YOUR INSTRUCTIONS → The answer should be each line of the records that contains the word "heading"; please copy them all.

RECORDS FOR THIS TASK →
▽

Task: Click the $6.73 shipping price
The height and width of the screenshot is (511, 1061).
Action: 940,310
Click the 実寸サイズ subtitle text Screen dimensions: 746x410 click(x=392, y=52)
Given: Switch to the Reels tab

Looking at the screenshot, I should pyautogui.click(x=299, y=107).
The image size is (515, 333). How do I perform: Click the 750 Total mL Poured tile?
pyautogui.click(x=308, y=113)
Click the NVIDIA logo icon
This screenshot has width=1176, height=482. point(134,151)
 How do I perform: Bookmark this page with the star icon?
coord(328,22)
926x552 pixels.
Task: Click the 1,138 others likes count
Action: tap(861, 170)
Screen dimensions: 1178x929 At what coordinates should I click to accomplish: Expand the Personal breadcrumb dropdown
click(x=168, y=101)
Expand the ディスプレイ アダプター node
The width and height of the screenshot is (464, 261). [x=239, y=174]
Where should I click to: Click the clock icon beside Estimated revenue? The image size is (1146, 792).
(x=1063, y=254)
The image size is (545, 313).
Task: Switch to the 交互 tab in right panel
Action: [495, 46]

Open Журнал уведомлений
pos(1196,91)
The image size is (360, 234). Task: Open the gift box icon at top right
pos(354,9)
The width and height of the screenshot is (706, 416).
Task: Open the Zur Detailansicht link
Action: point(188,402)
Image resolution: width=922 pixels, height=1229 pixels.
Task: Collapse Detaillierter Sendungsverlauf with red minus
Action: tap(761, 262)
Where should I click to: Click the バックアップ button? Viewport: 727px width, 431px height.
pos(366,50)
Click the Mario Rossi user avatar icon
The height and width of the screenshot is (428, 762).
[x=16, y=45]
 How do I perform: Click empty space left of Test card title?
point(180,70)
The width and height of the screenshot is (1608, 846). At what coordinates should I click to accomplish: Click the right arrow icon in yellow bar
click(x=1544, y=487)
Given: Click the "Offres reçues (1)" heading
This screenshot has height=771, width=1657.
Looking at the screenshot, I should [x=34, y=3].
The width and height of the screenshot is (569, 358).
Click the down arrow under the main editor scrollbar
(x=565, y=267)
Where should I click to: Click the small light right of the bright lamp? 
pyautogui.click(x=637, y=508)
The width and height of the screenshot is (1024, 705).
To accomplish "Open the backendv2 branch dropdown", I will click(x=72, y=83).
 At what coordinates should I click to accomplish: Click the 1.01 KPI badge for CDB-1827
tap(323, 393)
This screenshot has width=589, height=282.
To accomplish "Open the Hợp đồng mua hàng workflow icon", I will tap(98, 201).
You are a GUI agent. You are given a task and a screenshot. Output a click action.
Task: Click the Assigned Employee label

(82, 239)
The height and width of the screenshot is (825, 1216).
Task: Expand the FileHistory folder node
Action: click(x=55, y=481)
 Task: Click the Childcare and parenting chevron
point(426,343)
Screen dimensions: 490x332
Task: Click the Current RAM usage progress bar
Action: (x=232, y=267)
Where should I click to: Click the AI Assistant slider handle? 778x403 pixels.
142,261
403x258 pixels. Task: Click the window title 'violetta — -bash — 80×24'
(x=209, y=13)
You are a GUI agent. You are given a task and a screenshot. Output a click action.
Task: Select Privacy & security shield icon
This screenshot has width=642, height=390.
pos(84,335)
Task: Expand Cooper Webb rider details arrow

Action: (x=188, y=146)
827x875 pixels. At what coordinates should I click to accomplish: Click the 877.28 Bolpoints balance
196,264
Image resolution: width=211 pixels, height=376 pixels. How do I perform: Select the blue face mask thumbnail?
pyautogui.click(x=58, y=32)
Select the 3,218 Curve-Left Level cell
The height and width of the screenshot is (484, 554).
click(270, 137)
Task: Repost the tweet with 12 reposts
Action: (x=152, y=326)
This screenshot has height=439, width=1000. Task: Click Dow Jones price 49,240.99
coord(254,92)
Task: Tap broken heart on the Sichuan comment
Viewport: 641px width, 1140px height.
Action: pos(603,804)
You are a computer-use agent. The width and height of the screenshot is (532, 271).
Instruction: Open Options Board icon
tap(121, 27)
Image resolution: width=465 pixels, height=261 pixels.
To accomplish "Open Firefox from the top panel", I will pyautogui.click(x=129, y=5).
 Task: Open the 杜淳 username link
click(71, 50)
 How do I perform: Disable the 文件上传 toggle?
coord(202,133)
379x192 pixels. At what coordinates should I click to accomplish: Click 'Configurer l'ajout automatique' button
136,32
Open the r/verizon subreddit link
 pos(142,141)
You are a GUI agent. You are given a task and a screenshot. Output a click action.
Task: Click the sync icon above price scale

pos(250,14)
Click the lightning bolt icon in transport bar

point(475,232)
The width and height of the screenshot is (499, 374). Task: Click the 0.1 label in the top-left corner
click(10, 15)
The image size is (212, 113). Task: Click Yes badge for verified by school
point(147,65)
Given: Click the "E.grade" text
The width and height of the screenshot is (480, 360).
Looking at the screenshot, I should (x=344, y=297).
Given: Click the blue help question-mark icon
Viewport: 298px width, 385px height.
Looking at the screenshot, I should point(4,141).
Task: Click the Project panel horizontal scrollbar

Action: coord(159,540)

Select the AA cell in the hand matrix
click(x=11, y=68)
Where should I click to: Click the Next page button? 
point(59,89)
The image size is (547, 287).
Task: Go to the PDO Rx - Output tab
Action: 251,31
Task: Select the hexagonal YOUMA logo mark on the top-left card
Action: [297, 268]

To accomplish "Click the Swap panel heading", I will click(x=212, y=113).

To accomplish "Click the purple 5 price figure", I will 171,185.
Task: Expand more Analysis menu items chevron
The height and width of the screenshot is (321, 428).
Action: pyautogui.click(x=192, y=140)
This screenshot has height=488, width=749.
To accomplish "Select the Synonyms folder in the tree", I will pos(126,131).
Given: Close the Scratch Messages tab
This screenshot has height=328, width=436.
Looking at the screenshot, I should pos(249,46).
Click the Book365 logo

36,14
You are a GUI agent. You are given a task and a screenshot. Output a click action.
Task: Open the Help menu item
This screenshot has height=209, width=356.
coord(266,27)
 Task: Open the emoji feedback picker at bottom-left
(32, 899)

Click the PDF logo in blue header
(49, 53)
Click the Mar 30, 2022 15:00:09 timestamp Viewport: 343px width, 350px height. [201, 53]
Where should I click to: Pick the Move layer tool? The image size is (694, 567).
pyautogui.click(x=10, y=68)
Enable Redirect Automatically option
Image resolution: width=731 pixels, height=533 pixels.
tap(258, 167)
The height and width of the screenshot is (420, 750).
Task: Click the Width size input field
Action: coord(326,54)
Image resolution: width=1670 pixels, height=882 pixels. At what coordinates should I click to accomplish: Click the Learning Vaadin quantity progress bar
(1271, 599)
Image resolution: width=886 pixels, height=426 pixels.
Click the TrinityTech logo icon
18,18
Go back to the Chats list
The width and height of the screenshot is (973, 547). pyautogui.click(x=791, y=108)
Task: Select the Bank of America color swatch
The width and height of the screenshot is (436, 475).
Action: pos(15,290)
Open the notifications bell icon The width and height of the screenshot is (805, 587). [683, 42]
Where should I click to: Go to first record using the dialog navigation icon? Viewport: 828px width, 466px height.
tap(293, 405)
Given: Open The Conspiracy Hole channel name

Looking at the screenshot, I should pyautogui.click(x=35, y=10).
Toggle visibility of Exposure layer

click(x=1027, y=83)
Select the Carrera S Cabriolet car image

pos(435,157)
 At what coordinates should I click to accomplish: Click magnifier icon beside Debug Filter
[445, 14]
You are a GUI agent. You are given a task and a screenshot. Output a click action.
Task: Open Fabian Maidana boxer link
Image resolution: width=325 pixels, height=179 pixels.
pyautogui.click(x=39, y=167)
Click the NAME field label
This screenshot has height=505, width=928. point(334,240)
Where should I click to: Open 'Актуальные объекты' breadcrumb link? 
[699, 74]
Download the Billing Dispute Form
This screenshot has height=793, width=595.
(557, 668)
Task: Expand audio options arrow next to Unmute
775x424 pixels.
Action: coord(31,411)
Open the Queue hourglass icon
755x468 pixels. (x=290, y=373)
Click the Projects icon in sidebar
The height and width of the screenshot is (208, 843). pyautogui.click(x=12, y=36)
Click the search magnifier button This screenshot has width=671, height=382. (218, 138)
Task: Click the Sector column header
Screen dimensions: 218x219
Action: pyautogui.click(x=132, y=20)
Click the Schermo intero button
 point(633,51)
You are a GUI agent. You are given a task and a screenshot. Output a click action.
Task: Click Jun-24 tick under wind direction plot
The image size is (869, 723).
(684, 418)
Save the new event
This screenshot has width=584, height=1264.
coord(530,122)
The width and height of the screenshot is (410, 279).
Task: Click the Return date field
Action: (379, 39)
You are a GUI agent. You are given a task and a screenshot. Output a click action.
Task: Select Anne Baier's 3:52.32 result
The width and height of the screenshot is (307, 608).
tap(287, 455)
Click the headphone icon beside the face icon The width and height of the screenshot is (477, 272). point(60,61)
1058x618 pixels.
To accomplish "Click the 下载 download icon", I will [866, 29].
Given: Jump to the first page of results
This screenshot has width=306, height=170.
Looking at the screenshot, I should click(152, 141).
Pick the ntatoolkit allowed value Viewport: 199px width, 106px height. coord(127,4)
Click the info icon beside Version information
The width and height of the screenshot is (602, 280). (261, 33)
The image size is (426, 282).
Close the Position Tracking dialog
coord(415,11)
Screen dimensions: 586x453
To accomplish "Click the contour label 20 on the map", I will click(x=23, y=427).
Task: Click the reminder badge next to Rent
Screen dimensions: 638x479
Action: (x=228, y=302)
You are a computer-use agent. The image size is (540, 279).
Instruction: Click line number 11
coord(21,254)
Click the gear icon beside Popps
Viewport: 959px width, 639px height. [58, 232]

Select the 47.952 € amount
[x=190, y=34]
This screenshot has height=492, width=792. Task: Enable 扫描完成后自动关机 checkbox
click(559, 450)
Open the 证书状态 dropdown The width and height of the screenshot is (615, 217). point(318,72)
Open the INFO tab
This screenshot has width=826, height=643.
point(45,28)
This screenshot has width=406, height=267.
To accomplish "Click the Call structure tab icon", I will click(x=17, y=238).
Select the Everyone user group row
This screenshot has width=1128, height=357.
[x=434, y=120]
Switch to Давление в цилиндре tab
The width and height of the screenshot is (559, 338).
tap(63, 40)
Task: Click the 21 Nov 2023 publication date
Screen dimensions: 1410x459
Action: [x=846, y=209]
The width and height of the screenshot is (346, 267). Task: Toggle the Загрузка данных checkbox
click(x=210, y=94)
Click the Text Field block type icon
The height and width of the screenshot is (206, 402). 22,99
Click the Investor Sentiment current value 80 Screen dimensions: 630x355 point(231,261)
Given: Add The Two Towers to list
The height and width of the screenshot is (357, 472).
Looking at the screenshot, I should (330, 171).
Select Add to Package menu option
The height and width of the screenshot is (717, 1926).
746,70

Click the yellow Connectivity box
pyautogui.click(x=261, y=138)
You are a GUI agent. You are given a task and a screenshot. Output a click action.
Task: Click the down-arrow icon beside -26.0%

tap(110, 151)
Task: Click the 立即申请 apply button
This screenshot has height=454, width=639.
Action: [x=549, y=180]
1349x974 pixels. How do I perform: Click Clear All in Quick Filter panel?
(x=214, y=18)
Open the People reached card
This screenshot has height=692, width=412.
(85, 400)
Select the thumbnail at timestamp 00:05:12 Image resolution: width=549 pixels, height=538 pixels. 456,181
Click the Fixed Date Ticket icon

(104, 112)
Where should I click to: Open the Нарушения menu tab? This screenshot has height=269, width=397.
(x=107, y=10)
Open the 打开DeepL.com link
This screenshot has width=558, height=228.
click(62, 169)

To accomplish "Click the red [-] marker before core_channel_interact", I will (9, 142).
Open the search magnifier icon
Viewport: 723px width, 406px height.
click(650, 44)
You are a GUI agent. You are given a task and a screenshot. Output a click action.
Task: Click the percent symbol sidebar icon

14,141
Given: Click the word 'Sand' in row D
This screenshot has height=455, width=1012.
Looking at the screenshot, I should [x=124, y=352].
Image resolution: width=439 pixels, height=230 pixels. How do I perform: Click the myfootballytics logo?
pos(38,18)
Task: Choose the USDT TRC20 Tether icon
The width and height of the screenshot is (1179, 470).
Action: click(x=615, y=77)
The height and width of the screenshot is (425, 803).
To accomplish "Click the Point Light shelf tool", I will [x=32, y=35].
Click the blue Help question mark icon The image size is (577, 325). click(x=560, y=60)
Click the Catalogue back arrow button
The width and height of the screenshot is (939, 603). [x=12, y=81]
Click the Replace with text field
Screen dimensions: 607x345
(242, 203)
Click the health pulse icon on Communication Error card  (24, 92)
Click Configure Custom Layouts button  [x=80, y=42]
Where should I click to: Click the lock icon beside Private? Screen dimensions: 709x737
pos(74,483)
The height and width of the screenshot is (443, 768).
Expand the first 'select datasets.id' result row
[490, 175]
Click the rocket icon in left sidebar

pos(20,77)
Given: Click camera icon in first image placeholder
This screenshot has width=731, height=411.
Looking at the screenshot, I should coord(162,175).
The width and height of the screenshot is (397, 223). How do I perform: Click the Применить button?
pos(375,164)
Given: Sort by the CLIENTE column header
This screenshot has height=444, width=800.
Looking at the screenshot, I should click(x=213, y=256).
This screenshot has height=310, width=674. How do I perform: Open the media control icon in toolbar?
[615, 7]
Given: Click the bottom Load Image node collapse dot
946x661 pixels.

△

ANSWER SECTION →
Given: Click the "Offres reçues (1)" heading
To accomplish "Click the Swap panel heading", I will click(x=212, y=113).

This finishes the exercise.